Two off-duty firefighters from Nebraska heard the gunshots and they ran to give assistance. One of the off-duty firefighters took over from the woman and was giving CPR until an officer pulled him off Bruno and “frisked” the off-duty firefighter, according to the man’s statement.
Responding officers quickly determined an off-duty officer was involved and asked to have superiors alerted while ordering two ambulances to the scene.
After calling 911, the nurse’s friend began to continue to record the response on his cell phone. One of the first responding officers told Reinhard that his recordings were evidence and he should stop recording.

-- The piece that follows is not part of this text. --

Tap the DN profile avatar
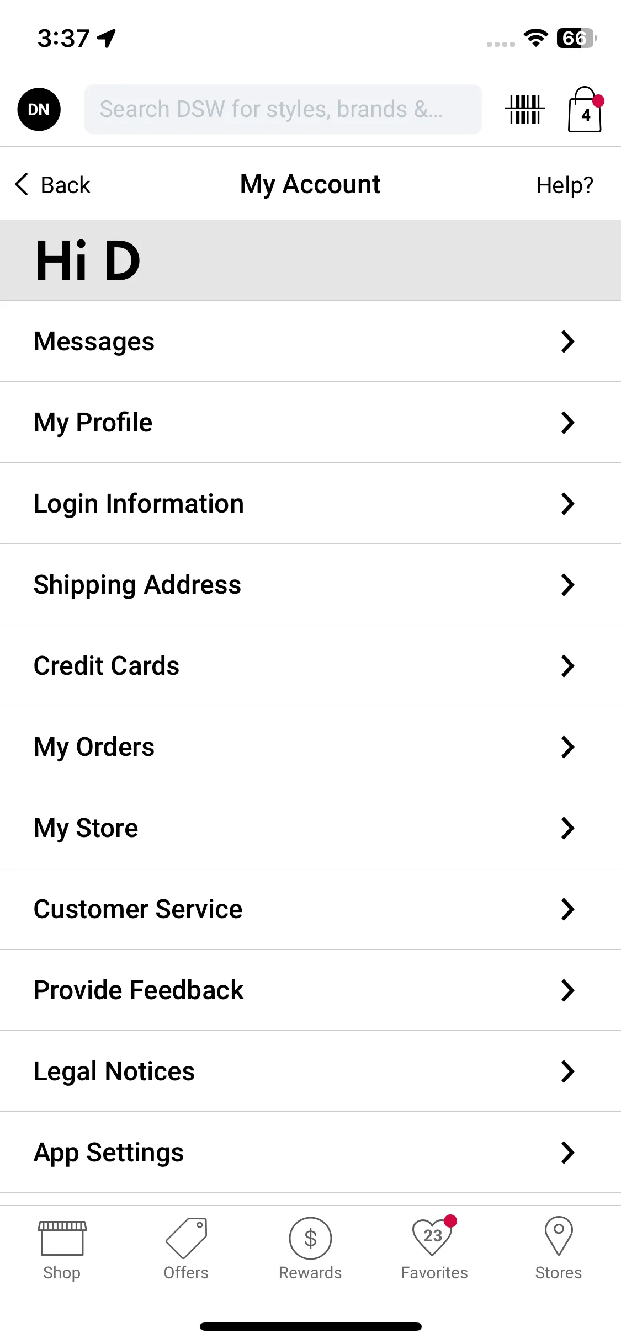click(x=39, y=109)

“He then stated to me something to the effect of, ‘What I have can be used against the officer.’ After he stated that to me, I then grabbed his cell phone out of his hand, closed his case on the cell phone and then placed it on the hood of my police car because I believed that it contained evidence of what occurred,” Officer Jacob M. Moore said.
Reinhard told police that he initially began recording because he felt that the officer was using aggressive and unnecessary force. He said he thought it would become a legal matter and “cameras are the ultimate accountability.”
He said he reviewed his video with Bruno’s family, including parents. He said Bruno’s family were grateful he took the video and had relief. He said they share his thoughts that Bruno did not initiate the situation.
Reinhard said he believes Bruno was cooperating and only fought back in reaction to a blow to the head.
“I saw a man who wasn’t really resisting and I saw a cop use a lot of force that caused injury. He dropped a knee on the victim’s head, and at that point the victim started fighting back and that is when shots were fired,” Reinhard said. “I think the cop got himself into a situation that he shouldn’t have been in and wasn’t prepared to deal with and then had to escape it in a means in which someone lost their life. And I don’t think anyone had to die in that situation.”
He said he has few regrets about his actions, and is glad he could provide an account of what happened.
Hubbard submitted a three-page written statement on Dec. 11.
He said he pleaded with Reinhard and the nurse to call for help since he was alone battling Bruno.
Hubbard said Bruno got him in “an extremely vulnerable position,” and he was hit in the face so many times that he began to black out.
“He continued to strike me and I started to lose consciousness and I believed the suspect was not going to stop hitting me until he killed me,” Hubbard said. “I feared for my life and I drew my weapon, fired two shots center mass, I believe on his left side, because he was on top of me,” he said.
Hubbard said after firing his weapon he reholstered it and then blacked out for a few moments.
In her statement, Stephanie Bruno, who was still wearing her wedding dress as the tragedy unfolded, said her husband hit the taxi driver after the driver flung the $20 for a fare back in her face and called her a noun commonly used in the most derogatory of circumstances to refer to a woman’s anatomy.
The taxi driver said Anthony Bruno hit him without mercy and he felt like Bruno wanted to kill him. He said he believed Stephanie Bruno told her husband to run when those who watched the altercation said the police were on their way.
Anthony Bruno was rushed to the hospital where he would be pronounced dead within an hour of the shooting. Fire Chief Paul Berardi was at the hospital and identified the body.